Fourthly, I watched the result of Hillsborough Inquest come in yesterday. The tears flowed. If, anyone has any doubt about the power of critical research and why academia is essential in our society. Well, yesterday proves it.
So, it then hit me like a thunderbolt. Why on earth am I attempting to spend the rest of my life getting into an institution in order to get into another institution that I spent six years trying to get out of? There are other means and ways of achieving and imparting my knowledge, experience and epistemological privilege to the afore said institutions. Getting my book published is number one on the list. Getting back to work – whatever that may be. Reading and writing creatively and academically and most of all living my days via breathing and meditations.
The most important thing in life is to feel grounded and centred in one’s self and recent events take me back to a certain time and place.
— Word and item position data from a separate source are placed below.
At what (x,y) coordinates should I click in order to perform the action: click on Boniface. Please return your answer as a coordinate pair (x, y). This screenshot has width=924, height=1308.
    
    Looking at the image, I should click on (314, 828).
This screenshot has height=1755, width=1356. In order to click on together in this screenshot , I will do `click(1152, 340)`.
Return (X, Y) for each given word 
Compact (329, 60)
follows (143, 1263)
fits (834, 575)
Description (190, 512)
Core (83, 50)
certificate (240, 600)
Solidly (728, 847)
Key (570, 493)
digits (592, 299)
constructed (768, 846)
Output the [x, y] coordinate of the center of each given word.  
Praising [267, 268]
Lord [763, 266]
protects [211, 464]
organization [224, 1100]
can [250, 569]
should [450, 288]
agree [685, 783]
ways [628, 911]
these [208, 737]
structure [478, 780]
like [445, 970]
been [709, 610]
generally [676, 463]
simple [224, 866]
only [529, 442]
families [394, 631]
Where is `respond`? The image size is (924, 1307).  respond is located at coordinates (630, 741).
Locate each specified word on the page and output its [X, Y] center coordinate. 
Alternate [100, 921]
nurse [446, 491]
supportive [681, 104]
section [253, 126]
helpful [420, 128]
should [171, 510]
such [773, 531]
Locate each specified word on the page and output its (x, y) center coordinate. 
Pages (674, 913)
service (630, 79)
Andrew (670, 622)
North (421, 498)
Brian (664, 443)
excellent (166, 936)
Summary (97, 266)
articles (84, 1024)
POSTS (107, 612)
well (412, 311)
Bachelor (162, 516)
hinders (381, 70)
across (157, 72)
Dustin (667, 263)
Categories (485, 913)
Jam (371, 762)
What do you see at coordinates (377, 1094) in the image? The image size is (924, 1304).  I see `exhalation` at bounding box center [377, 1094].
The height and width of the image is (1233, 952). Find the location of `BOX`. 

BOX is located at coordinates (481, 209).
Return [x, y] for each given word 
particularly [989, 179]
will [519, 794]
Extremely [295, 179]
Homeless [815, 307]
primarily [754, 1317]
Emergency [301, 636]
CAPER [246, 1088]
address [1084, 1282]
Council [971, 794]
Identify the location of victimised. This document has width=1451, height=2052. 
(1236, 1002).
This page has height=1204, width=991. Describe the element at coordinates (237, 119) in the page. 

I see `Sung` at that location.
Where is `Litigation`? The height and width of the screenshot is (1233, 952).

I wrote poem one week after doing the Art of Living Prison Smart Course in 2008. I now have a BA, MSSc and will continue to write and learn. Nothing has changed yet everything has changed, the ‘Hope Machine’ trundles on and lies at the centre of my world. I’ll leave you with a poem I wrote last Saturday morning.
By Michael Irwin
Slipping on socks on a sanitised floor, craggy nails, sliding, taking, sucking, feeling, taking, taking on circulation, life. Lived life in toes, tell a tale like rings on an aged Redwood tree. Glad it’s not me. Baby toes once, you all right Jack, toes take the weight off a my back. Carried me for years, harboured all my fears, nurtured, loved and murdered by insolent constriction of shoes. Ahhhh, the comfort of socks, slipping in and out of life with ease. Father slips on a sock to his baby with bereft, delicate intimacy, tough as old boot yet silently quiet. Fifty years later son reciprocates with a life so scarred and broken, two men healed by the sliding on of socks, in gesture that heals time itself.